- _What the exercise asks_:
The reader should set down exactly the lines from the one containing "1280x800 pixels." through the last line of the material, omitting every picture.

- _Material provided_:

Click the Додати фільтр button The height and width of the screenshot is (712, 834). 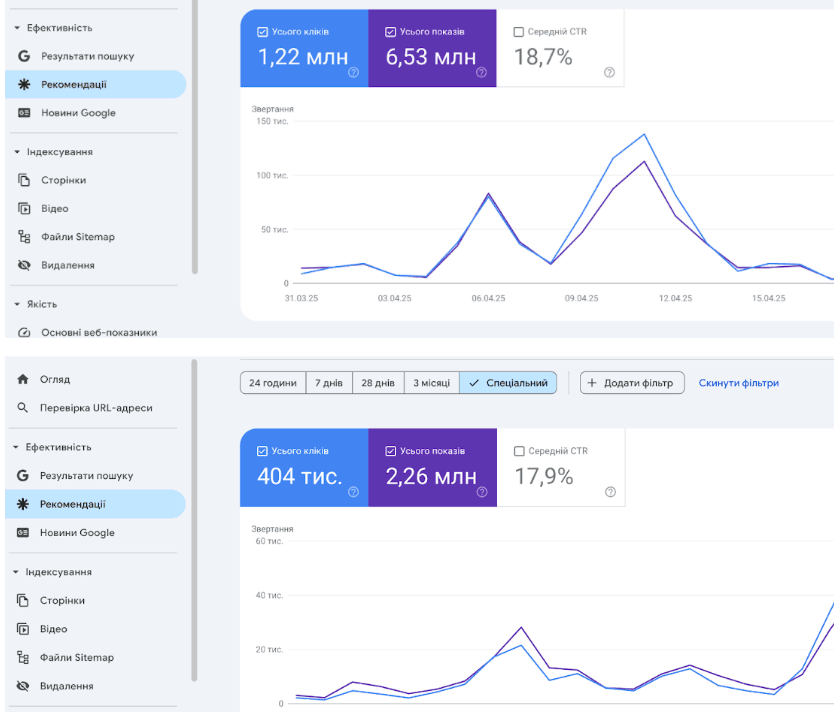(632, 383)
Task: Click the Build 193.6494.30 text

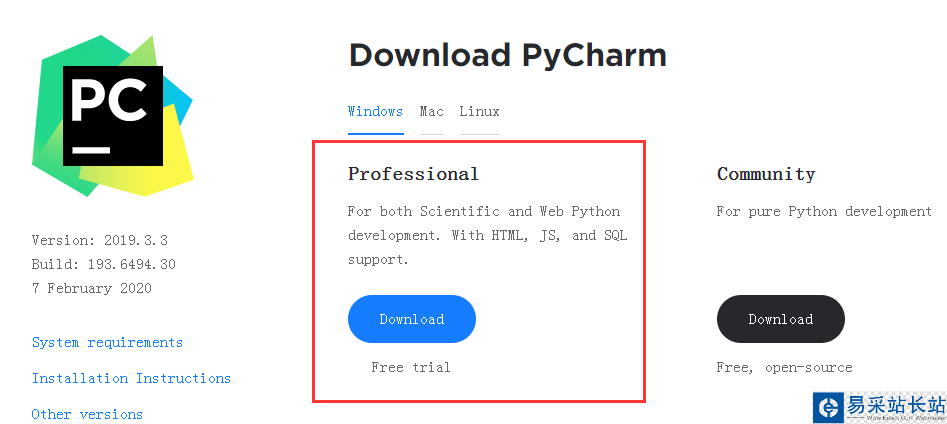Action: 103,264
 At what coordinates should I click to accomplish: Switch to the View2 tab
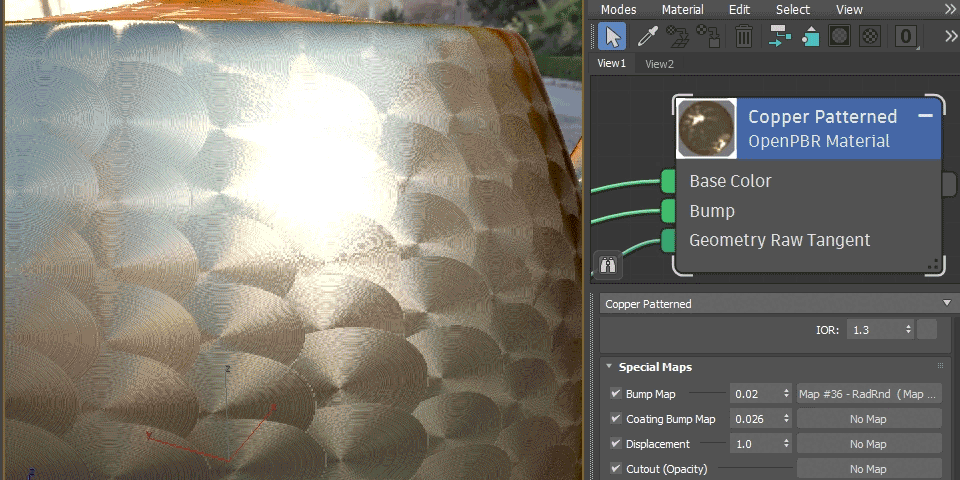(x=659, y=64)
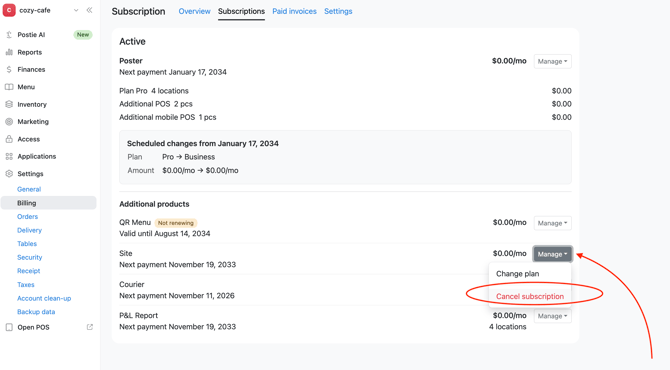Image resolution: width=670 pixels, height=370 pixels.
Task: Open the Manage dropdown for Poster
Action: 552,62
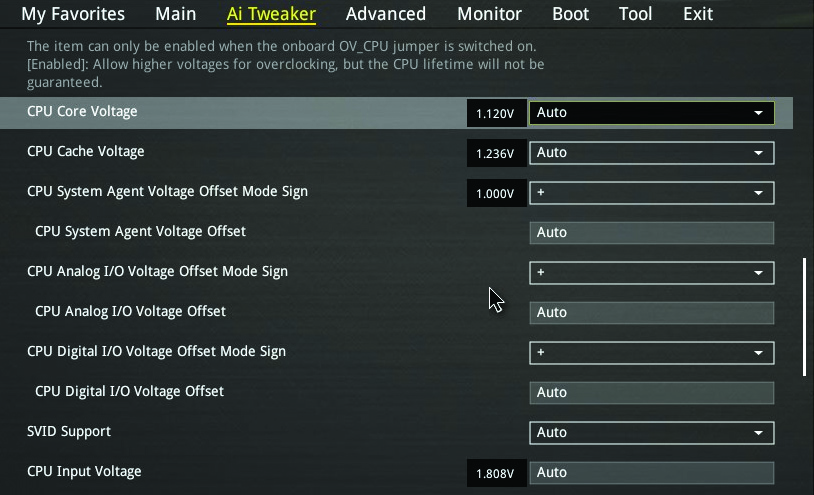Select the Ai Tweaker tab
The height and width of the screenshot is (495, 814).
[271, 14]
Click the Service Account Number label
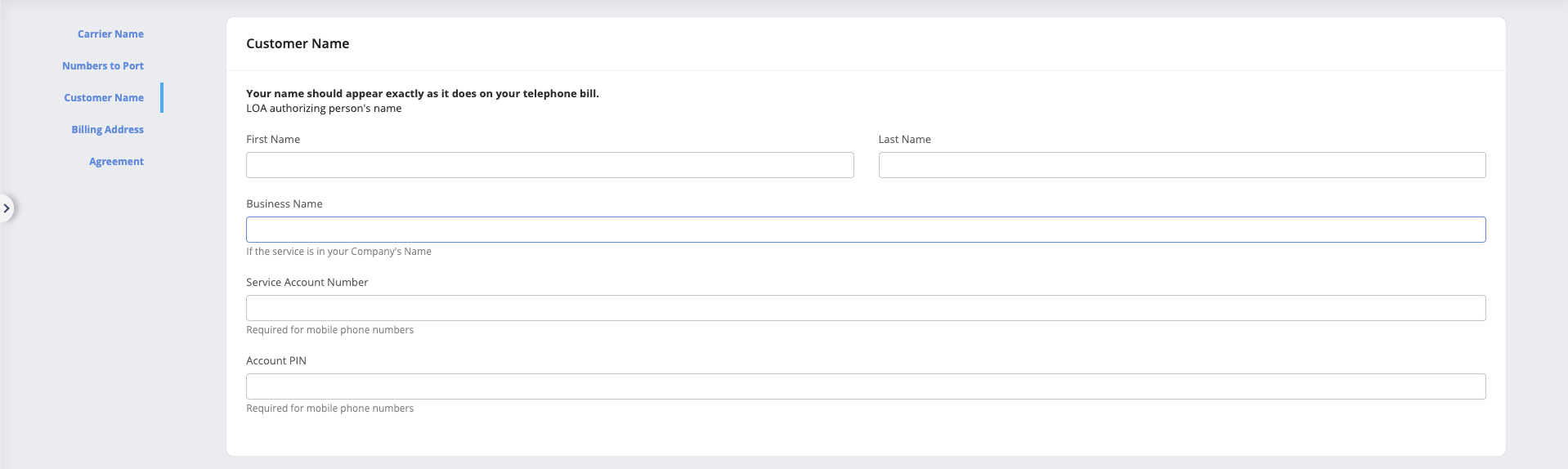The height and width of the screenshot is (469, 1568). pos(307,283)
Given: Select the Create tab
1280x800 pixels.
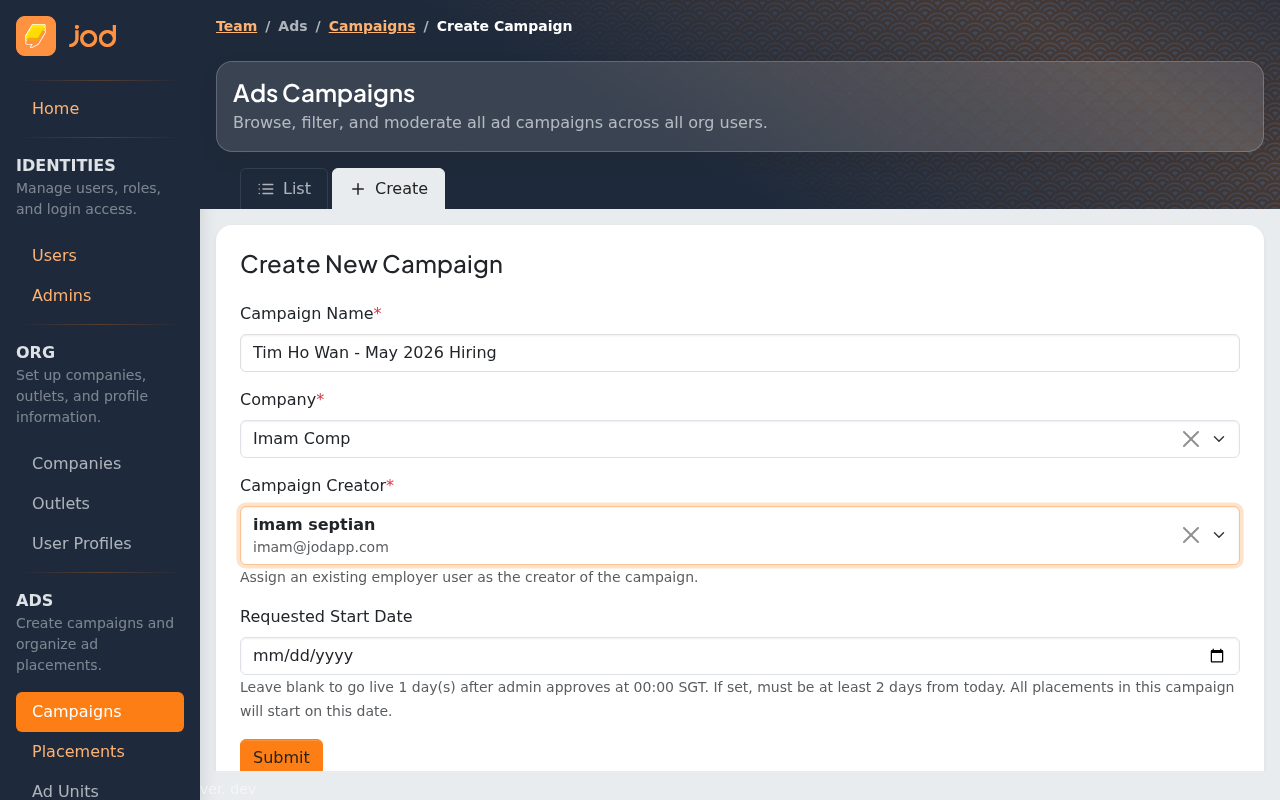Looking at the screenshot, I should (x=388, y=188).
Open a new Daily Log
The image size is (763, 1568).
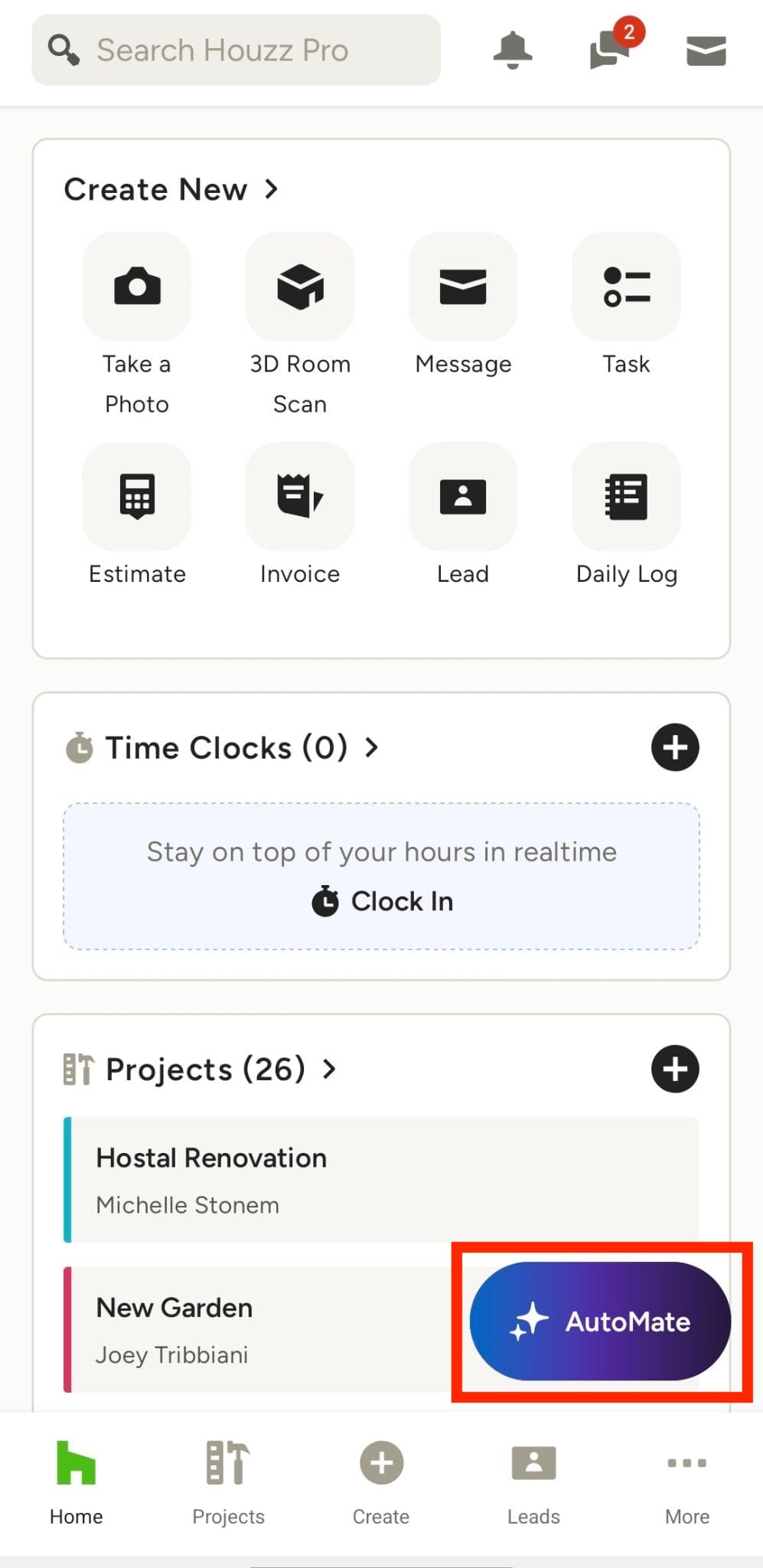click(626, 496)
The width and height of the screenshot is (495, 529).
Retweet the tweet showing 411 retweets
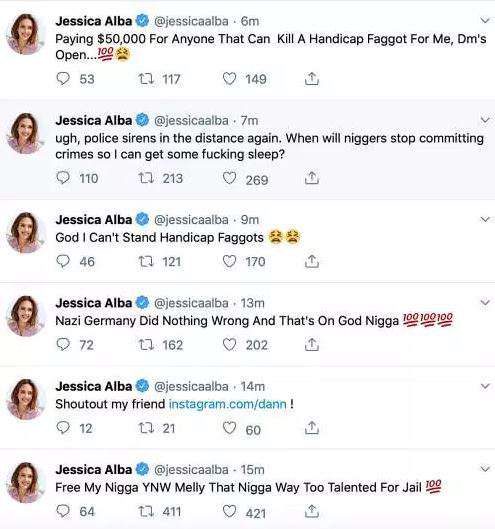[146, 511]
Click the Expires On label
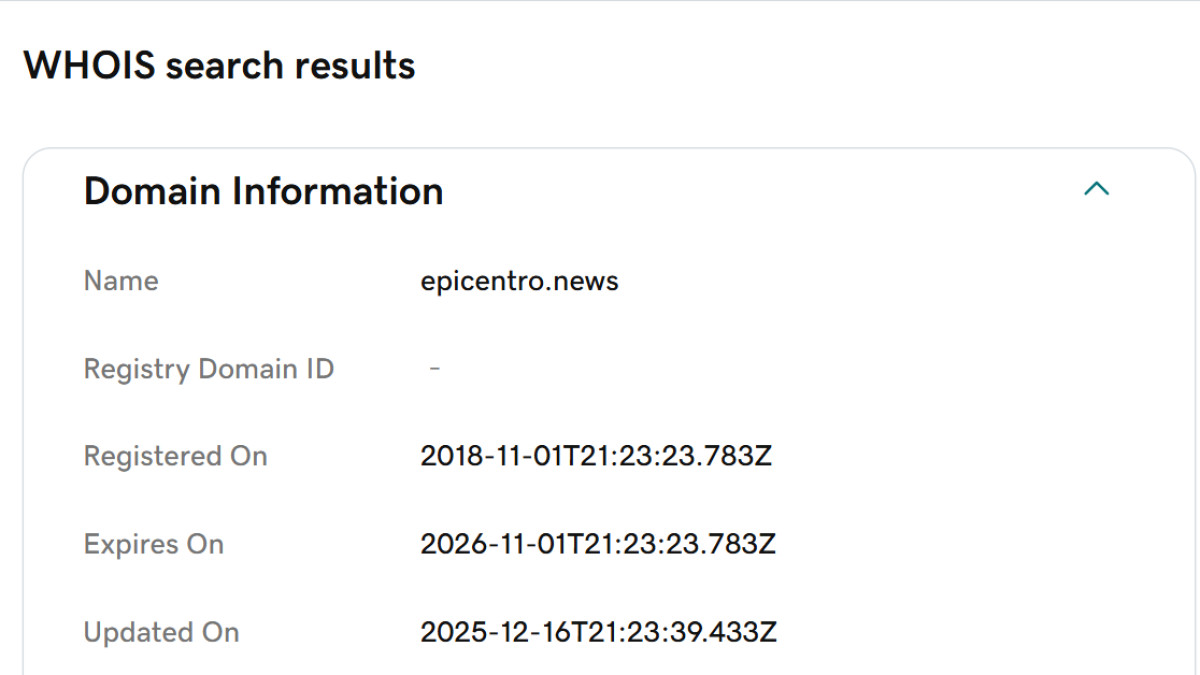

- _Answer space_:
1280x800 pixels.
Looking at the screenshot, I should (x=388, y=188).
Open a new Daily Log
The image size is (763, 1568).
click(626, 496)
The width and height of the screenshot is (495, 529).
Retweet the tweet showing 411 retweets
[146, 511]
Click the Expires On label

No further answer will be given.